Mientras tanto, Simón sentía que el tiempo pasaba. No podía dormir, con la imagen de Mariana grabada en la mente.

Para distraerse, empezó un romance con Verónica, quien llevaba años esperando su oportunidad. A los veintinueve, creía que era su última posibilidad. Pero, aunque Simón salía con ella, nunca habló de matrimonio.

Hasta que Mariana regresó al pueblo, ya graduada. Hermosa, segura, imposible de ignorar. Se encontraron frente a la tienda.

—Hola, tío Simón —dijo con voz dulce.

—Hola, Mariana. Qué guapa estás —respondió él, aturdido.

—Ya soy mayor de edad —declaró ella, mirándolo fijamente.

A partir de entonces, comenzaron a verse a escondidas. Pero en un pueblo, los secretos no duran. Verónica los maldijo por todas partes.

Cuando Juan y Ana se enteraron, al principio se escandalizaron. Pero Juan reflexionó:

—Simón es un buen hombre. Si se quieren, ¿qué podemos hacer?

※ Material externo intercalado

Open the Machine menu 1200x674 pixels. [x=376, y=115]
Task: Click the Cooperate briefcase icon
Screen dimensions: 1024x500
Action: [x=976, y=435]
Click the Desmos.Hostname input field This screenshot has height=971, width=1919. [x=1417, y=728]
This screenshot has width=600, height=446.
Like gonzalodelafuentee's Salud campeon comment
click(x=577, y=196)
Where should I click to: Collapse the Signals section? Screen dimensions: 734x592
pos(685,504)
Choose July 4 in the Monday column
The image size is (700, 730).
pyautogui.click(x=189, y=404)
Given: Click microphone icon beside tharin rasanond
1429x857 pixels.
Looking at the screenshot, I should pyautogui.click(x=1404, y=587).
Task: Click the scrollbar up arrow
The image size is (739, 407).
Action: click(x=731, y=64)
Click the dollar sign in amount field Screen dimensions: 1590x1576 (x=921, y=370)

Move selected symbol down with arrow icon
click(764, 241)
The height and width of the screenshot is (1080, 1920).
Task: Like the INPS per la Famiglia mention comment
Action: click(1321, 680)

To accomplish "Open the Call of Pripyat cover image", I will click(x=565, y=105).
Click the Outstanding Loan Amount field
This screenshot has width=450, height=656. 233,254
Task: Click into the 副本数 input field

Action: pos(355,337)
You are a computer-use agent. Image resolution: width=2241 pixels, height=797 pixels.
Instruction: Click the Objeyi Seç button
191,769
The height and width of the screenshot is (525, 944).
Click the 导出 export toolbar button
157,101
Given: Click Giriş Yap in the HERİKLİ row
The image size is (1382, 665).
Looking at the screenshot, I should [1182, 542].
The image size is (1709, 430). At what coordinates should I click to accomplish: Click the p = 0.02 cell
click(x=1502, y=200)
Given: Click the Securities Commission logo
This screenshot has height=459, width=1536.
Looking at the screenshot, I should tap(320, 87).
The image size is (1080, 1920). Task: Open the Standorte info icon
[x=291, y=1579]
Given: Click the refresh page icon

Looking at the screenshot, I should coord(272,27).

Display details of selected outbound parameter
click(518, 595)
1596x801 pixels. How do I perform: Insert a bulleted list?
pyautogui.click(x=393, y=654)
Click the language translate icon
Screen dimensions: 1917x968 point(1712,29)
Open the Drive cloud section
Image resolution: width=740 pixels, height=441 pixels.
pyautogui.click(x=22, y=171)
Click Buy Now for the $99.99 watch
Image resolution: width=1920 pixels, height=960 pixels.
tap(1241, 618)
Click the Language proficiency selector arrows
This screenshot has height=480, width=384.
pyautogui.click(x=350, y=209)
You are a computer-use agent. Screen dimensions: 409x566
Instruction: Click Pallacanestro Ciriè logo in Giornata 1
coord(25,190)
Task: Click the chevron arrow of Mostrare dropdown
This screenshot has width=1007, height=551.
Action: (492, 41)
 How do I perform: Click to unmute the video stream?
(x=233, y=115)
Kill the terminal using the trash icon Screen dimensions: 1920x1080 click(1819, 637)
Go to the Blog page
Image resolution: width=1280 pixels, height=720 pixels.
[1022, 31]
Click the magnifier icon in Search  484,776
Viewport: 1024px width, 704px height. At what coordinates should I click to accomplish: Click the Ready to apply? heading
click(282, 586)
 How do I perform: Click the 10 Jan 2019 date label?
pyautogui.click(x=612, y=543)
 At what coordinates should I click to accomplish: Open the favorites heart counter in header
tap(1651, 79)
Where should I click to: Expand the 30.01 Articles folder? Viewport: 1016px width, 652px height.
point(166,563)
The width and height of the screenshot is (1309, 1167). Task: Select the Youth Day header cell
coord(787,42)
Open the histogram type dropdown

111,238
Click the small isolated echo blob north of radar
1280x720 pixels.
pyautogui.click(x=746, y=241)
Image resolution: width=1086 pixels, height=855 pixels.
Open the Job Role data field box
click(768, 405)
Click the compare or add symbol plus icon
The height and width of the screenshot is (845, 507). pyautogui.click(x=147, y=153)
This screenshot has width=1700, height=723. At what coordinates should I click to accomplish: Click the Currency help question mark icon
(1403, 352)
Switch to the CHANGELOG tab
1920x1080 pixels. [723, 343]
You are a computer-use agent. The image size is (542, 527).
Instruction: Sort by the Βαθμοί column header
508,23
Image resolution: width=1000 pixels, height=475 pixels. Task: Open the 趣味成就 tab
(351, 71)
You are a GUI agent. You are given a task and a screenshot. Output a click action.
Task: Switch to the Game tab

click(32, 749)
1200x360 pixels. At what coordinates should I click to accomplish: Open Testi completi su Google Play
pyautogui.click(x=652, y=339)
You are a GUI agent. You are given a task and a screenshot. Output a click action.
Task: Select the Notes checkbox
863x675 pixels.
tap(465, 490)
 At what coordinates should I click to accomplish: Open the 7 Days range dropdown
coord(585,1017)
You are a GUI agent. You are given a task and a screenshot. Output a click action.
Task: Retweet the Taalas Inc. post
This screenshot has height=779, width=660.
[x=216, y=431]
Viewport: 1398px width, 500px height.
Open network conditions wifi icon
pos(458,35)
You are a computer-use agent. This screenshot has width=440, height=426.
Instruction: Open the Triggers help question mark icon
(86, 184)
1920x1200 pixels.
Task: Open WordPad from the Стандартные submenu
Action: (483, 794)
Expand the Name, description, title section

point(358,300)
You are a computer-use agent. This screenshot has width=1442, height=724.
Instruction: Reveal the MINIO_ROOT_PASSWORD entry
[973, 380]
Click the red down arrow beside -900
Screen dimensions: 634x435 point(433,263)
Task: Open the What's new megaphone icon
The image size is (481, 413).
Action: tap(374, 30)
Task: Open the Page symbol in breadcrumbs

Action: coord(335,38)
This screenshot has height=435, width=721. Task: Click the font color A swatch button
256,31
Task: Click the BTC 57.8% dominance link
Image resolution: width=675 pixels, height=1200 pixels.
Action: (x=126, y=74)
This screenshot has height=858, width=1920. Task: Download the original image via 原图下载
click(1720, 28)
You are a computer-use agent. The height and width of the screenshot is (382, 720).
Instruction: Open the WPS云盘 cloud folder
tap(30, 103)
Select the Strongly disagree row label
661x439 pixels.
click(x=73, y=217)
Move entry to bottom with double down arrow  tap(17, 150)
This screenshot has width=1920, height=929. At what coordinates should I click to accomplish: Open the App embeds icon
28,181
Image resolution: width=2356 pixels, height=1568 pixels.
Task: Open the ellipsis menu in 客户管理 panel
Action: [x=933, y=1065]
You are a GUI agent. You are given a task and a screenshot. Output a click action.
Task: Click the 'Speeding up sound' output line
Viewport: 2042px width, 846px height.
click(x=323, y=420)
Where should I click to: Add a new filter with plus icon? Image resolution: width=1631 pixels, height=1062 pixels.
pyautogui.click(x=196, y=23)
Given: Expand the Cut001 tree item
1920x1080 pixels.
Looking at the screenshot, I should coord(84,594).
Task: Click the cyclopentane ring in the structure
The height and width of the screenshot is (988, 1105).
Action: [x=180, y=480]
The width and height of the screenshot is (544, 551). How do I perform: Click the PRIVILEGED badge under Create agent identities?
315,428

La boda fue alegre y bulliciosa. Se mudaron a la casa de Simón, y Mariana la llenó de vida. Vivieron felices casi dos años, aunque sin hijos. Él la celaba mucho, prohibiéndole vestidos cortos.

—Tú mismo sabes con quién te casaste —se reía ella, halagada por sus celos.

Pero llegó la prueba. Apareció en el pueblo un técnico llamado Carlos, joven y ambicioso. Le llenó la cabeza de promesas: viajes, una vida mejor.

Una noche, mientras Simón trabajaba, Mariana escapó con Carlos a la ciudad. Al volver, Simón encontró una nota: «He amado a otro. Perdóname».

Cayó en el alcohol. Verónica apareció, pretendiendo consolarlo, pero él solo quería a Mariana.

Mientras, en casa de sus padres, Juan maldecía su decisión. Solo la anciana Petra la defendía:

—Todos cometemos errores. Volverá.

La vida en la ciudad no fue como soñó. Carlos vivía en una habitación diminuta, llena de cucarachas, y endeudado. Una vecina le abrió los ojos.

—¿Crees que este te dará algo? —le dijo.

Una mañana, Mariana tomó el autobús de vuelta. Llovía cuando llegó. La puerta de Simón estaba abierta.

—Perdóname —susurró, empapada.

Él no la abrazó, pero tampoco la echó. Encendió el fuego y pasó días en silencio. Ella limpió, cocinó, esperando.

Hasta que, al verla con la maleta, algo cambió.

—No te vayas —dijo, tomándole las manos—. Había una pared entre nosotros, pero era de arena. Se ha desmoronado.

Mariana se abrazó a él, llorando. Él la perdonó. Y aquella primavera, le dio una noticia: pronto serían padres.